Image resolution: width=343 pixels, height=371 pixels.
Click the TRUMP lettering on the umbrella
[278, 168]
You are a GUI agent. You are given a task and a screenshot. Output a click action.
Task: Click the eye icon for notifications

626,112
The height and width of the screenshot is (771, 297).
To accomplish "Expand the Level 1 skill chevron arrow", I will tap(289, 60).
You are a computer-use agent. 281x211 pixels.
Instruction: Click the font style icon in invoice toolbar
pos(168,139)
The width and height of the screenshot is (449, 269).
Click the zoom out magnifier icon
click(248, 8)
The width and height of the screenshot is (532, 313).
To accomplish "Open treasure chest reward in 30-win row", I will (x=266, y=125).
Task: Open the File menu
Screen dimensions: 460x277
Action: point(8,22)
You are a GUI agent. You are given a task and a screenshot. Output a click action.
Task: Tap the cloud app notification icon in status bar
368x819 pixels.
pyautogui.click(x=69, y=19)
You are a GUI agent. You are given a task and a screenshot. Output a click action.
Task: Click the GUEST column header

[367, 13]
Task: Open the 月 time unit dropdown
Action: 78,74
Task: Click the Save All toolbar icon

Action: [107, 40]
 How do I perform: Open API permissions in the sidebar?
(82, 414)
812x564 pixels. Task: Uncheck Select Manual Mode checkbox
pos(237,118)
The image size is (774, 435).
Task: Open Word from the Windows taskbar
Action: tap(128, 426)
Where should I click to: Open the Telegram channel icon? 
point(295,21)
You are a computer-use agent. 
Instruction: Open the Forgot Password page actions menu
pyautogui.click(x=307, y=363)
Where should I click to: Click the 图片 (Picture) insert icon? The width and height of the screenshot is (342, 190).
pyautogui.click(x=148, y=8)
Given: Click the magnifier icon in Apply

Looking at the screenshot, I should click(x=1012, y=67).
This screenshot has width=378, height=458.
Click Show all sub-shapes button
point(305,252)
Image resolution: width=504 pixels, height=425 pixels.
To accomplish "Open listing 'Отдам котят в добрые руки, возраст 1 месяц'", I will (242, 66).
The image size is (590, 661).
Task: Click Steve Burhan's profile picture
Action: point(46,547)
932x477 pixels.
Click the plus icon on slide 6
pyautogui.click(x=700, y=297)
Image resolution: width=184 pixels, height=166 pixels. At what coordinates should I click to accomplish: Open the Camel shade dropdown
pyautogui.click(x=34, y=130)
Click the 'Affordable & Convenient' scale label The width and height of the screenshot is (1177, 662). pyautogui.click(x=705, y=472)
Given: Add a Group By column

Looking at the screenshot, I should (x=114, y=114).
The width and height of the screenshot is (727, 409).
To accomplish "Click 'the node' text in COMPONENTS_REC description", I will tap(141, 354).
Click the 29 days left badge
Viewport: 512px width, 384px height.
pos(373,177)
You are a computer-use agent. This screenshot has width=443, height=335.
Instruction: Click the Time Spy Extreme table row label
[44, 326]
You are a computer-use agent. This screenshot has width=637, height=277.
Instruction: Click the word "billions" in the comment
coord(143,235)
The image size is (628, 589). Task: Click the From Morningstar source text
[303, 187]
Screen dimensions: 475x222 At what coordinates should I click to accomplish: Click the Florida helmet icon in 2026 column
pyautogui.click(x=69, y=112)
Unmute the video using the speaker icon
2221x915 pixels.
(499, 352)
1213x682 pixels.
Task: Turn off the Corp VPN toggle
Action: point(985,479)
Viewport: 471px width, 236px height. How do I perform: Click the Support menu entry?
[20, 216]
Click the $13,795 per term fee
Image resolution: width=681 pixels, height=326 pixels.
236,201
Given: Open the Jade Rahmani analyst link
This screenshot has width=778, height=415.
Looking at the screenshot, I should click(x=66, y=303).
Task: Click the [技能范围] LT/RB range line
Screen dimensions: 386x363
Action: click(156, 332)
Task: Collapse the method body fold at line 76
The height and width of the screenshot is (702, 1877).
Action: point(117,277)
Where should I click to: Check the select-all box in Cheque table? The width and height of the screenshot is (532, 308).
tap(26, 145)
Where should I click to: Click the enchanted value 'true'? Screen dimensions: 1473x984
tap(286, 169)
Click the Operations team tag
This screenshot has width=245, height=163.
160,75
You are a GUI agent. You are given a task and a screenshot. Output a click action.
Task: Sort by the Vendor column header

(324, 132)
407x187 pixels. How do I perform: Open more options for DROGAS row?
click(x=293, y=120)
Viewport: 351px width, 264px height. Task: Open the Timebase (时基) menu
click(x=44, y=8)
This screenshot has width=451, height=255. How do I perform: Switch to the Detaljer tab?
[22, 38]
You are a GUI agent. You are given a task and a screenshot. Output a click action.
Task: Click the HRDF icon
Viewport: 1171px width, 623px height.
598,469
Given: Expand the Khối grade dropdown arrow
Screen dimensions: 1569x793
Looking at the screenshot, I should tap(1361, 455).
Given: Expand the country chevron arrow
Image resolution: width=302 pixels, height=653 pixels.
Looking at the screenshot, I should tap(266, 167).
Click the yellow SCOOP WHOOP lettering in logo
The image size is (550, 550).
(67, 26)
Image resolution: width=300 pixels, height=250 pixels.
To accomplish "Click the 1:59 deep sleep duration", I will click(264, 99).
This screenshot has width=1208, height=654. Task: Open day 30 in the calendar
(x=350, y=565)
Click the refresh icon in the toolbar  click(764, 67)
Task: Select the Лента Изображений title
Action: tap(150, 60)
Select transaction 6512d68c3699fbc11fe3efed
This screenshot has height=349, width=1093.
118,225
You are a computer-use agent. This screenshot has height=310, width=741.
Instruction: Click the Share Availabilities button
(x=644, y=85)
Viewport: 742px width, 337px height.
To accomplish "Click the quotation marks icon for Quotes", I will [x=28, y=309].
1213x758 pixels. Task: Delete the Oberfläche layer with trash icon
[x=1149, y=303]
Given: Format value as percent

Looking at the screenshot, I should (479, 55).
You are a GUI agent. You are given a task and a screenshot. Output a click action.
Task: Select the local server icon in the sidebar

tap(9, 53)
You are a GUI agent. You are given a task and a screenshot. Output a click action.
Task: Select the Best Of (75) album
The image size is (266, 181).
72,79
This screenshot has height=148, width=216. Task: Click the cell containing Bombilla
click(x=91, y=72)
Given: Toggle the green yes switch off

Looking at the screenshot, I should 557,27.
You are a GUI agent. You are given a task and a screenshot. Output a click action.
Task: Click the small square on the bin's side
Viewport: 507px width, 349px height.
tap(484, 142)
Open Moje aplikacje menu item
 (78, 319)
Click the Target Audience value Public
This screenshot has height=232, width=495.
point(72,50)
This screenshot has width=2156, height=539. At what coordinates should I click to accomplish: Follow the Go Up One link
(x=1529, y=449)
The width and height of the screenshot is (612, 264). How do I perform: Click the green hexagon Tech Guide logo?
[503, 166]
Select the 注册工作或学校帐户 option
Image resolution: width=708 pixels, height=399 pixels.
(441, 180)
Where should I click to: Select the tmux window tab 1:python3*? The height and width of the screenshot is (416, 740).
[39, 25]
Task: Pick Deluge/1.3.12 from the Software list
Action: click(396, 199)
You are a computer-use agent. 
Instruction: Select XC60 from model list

WHAT TO PRODUCE: Please return only the lines above, starting at the line that has "This screenshot has width=1208, height=654." and ending at the line that has "Viewport: 742px width, 337px height.", keeping both and leaving each one unchanged.

SOLUTION TO THIS EXERCISE:
This screenshot has width=1208, height=654. Task: Open day 30 in the calendar
(x=350, y=565)
Click the refresh icon in the toolbar  click(764, 67)
Task: Select the Лента Изображений title
Action: tap(150, 60)
Select transaction 6512d68c3699fbc11fe3efed
This screenshot has height=349, width=1093.
118,225
You are a computer-use agent. This screenshot has height=310, width=741.
Instruction: Click the Share Availabilities button
(x=644, y=85)
Viewport: 742px width, 337px height.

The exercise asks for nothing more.